- One of Zaha Hadid's last exhibition designs was for a retrospective of Kurt Schwitters
- The German artist was a pioneering member of Dada, which celebrates its 100 years
- Like Schwitters, Hadid "did not compromise for outside pressures"
(CNN)Zaha Hadid is influential in life and in death -- there can be little debate on the matter.
But what about the influences that shaped the late titan of the architecture world?
Portrait of Schwitters by El Lissitzky.
Another, perhaps less well known, is German Dada artist and poet Kurt Schwitters.
Schwitters was a man of revolutionary talent who tipped the art world on its head. Niche at the time, his reputation has grown down the years.
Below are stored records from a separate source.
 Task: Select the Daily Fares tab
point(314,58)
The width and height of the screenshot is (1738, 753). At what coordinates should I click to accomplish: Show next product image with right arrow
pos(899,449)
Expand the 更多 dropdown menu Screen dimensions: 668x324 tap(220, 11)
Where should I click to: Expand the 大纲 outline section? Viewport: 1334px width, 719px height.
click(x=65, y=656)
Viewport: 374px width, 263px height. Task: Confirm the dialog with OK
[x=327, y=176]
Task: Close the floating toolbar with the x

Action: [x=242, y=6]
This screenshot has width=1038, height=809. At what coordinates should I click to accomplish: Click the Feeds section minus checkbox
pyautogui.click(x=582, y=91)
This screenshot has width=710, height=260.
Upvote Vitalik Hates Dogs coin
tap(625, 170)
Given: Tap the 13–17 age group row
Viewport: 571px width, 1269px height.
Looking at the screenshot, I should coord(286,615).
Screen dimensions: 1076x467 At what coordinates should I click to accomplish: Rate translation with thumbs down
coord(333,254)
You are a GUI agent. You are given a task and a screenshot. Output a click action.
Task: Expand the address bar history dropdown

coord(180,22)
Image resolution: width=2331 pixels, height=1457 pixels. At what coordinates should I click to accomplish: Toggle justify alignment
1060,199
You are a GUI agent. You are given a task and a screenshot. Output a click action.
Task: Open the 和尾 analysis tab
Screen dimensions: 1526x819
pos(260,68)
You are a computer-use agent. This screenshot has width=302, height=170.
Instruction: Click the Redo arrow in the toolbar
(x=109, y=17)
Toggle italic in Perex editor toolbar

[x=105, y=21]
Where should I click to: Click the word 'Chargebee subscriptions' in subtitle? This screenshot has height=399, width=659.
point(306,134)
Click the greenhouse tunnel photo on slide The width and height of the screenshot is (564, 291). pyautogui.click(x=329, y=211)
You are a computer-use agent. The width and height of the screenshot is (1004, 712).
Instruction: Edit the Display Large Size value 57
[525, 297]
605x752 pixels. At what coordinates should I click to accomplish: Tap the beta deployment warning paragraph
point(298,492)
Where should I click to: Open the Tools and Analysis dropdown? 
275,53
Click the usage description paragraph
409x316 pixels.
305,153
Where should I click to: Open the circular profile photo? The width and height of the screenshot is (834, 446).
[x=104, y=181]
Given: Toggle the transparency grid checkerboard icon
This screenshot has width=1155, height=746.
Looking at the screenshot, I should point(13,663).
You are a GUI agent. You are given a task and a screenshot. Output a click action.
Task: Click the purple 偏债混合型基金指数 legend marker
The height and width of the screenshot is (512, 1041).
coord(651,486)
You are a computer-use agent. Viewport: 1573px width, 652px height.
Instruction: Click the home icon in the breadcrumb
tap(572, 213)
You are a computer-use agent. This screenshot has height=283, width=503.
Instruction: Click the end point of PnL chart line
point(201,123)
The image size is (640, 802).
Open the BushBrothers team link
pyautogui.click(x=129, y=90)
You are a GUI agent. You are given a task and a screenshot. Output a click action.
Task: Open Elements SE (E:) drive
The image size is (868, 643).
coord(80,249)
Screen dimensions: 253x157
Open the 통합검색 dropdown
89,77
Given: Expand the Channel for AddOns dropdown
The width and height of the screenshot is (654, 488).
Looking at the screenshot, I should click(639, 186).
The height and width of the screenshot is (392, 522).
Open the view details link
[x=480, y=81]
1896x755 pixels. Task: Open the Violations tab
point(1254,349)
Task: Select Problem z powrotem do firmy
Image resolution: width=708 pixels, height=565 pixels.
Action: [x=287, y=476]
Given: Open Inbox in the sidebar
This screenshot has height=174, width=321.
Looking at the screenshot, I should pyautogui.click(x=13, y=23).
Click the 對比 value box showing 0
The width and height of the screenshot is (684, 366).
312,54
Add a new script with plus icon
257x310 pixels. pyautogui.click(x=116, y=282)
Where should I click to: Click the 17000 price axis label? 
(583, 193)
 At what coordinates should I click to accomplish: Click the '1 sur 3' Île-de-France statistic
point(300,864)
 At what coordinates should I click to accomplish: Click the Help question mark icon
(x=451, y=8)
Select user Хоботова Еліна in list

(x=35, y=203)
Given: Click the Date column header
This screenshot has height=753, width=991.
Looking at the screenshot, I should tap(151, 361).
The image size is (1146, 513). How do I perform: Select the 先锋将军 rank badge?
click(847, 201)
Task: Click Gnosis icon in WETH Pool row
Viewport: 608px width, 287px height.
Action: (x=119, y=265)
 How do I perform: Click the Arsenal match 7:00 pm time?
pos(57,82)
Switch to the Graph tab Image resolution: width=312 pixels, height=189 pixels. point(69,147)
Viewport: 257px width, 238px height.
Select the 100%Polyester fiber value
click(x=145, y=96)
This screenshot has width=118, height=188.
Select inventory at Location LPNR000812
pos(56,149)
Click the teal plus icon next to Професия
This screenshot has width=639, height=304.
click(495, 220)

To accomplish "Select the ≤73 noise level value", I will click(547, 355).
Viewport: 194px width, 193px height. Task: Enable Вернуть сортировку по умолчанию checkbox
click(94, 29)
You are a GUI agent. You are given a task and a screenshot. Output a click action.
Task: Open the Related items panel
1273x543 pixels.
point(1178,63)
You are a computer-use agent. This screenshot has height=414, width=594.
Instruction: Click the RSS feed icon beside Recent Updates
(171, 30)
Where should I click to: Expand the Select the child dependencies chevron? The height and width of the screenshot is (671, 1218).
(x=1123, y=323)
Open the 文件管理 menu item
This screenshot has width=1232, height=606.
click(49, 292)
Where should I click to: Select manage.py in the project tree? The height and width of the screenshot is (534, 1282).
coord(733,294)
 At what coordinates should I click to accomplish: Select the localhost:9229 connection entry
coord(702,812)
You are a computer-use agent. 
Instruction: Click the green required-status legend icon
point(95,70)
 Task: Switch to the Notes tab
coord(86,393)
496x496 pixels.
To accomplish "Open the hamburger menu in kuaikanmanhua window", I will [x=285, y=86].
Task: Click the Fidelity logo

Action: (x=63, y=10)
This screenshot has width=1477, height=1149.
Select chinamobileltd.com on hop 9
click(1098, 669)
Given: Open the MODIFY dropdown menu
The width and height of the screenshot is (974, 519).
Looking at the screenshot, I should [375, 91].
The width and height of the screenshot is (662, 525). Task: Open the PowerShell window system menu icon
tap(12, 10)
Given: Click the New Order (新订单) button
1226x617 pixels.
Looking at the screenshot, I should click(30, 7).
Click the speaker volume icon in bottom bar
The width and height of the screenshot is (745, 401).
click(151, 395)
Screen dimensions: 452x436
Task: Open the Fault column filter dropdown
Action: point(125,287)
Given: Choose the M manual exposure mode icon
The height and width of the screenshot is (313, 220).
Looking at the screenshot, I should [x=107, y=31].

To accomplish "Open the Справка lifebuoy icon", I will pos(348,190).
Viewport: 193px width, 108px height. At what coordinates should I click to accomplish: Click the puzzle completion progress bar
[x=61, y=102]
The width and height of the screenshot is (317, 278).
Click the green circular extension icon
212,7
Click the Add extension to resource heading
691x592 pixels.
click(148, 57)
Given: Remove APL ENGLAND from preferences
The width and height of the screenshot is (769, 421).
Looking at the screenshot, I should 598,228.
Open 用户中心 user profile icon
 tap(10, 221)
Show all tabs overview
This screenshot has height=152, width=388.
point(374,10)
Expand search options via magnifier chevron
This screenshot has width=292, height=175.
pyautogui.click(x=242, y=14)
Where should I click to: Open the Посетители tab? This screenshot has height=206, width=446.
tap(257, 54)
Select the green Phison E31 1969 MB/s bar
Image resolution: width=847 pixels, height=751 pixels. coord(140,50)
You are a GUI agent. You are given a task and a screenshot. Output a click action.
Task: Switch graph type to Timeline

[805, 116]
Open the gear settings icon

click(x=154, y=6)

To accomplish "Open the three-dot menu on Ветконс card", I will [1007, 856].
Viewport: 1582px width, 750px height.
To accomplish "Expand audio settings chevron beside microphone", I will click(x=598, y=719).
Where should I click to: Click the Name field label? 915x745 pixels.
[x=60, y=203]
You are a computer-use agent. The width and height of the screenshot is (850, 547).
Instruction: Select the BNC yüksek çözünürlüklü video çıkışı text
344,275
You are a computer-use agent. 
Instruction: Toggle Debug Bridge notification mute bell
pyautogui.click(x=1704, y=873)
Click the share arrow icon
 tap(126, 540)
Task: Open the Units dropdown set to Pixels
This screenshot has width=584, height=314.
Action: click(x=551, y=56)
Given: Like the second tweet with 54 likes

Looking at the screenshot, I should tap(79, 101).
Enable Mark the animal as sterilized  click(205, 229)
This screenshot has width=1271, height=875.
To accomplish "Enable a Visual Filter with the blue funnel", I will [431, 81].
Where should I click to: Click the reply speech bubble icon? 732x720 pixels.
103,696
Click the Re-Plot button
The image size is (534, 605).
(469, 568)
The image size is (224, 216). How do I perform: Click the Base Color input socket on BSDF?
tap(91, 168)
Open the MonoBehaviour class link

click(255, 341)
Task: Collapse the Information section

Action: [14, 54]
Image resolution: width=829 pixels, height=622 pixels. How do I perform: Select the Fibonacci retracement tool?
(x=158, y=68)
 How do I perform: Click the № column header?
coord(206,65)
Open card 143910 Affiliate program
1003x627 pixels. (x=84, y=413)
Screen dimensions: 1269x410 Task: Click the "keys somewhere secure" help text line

Now, in the words of renowned curator Norman Rosenthal, "there is no artist working today that has not been influenced by Kurt Schwitters."
Schwitters was a pioneering member of the Dada movement, which began life in Zurich, Switzerland in 1916 and spanned art, poetry and performance.
Its purpose was to create a climate in which creativity was unrestricted by establishment values and redefine what was considered 'art'.
Hadid's quiet appreciation for Schwitters saw her utilize his philosophy and even lobby to save the artist's home from decay.
A century after Dada set the art world alight, she's celebrating Schwitters in one of her final, posthumous projects.
Reimagining the Merzbau
Dada's one hundredth birthday is ironic: a milestone for movement that actively opposed convention.
However Zaha Hadid and the Galerie Gmurzynska have been preparing for it for years.
The gallery in Zurich sits within a complex which once housed the Galerie Dada, a haven during Dada's formative years. It was the obvious choice to host retrospective "Kurt Schwitters: Merz", looking back at the gallery's fifty-year relationship with Schwitters and the building's Dada history
To mark the occasion, Pritzker Prize-winner Hadid designed an installation drawing on Schwitters' major work, the Merzbau.
The Merzbau, a giant, 3-D composition in Schwitters' house in Hanover, was a continually-shifting installation, a shrine to everyday objects to which the artist added over 16 years.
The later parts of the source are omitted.